THE VIEW FROM CHAOS MANOR
View 531 August 11 - 17, 2008
Highlights this week:
For boiler plate, search engine, and notes on what in the world this place is, see below.
For Previous Weeks of the View, SEE VIEW HOME PAGE
If you intend to send MAIL to me, see the INSTRUCTIONS.
This is a Day Book. Pages are in chronological, not blogological order.
August 11, 2008
Today there are frantic pleas from Georgia.
Once again I can only thank God that Georgia is not yet a member of NATO. If NATO wants to admit Georgia, let it -- provided that we are out of NATO, the entangling alliance. We do not need to be involved in the territorial disputes of Europe.
We will be subjected to pictures of the suffering Georgian civilians, and more please as Russia follows the principles of war : wars are won in the pursuit. Georgia will find itself in effect disarmed before this is over. Russia intends that this be a lesson for others.
I spent most of my life fighting the Cold War. We won it. We do not need a new iteration of the Cold War, or worse, a shooting war with Russia.
I pray that the reduced coverage of your illness is a good sign - I was worried for quite a while.
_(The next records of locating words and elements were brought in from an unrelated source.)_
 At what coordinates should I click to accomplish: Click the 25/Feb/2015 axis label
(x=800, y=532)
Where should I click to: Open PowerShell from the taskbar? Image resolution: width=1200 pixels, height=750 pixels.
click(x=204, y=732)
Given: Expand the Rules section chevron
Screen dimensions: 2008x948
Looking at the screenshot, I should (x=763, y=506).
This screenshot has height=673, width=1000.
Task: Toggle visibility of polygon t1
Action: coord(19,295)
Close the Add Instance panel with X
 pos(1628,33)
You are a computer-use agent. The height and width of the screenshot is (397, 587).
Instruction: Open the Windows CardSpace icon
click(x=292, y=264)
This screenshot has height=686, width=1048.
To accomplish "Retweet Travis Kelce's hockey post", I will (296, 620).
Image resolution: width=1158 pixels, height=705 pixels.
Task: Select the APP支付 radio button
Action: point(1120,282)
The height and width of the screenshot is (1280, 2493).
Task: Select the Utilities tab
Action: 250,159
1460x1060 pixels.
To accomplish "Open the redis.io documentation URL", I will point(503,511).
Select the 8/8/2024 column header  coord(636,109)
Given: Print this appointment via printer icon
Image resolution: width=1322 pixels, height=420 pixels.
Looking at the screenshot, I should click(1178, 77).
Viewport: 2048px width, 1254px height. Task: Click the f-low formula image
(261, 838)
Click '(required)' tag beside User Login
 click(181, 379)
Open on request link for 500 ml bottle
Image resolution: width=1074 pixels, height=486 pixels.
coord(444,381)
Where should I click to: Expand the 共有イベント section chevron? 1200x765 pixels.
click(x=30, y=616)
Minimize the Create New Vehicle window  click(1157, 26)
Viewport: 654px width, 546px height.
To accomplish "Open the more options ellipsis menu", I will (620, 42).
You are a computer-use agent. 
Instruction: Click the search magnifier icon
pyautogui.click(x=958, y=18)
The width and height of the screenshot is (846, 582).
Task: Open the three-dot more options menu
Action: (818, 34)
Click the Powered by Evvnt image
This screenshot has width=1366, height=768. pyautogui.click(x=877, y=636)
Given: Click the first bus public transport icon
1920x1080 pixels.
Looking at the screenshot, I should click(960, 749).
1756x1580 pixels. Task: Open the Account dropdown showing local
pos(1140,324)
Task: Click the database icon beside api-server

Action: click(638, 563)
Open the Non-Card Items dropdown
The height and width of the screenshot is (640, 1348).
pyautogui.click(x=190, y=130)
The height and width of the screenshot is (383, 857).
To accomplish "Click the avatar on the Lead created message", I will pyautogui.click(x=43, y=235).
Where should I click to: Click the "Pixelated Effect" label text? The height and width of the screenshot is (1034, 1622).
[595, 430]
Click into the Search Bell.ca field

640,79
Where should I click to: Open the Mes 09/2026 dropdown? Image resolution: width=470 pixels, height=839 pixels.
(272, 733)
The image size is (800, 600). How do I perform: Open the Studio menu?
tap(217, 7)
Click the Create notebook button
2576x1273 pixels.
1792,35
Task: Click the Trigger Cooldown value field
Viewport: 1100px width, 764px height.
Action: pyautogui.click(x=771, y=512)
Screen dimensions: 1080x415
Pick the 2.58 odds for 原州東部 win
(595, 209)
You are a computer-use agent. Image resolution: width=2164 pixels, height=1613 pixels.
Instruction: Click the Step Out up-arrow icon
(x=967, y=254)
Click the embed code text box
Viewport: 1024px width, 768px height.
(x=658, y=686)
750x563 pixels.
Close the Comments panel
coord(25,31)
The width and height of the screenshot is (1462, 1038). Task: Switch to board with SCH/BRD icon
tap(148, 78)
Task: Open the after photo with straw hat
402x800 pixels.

There's little to report. My hearing grows worse and my balance is off; on the other hand I look terrific, my weight is stable, my blood sugar is good, my cholesterol is about 130, and while I don't have the energy I would like I did get a lot of work done once I was determined to do it.
I worry a little about the balance and my head seeming stuffed up (not the nasal passages, which are mildly affected by allergens but easily controlled with Sudafed; we'll look into that at my next appointment.
I am sleepy more than I like, but a nap usually does let me get back to work.
There is mail on the Georgia situation. Phillip and Patty and granddaughter Catherine are here for the day and I need to get downstairs.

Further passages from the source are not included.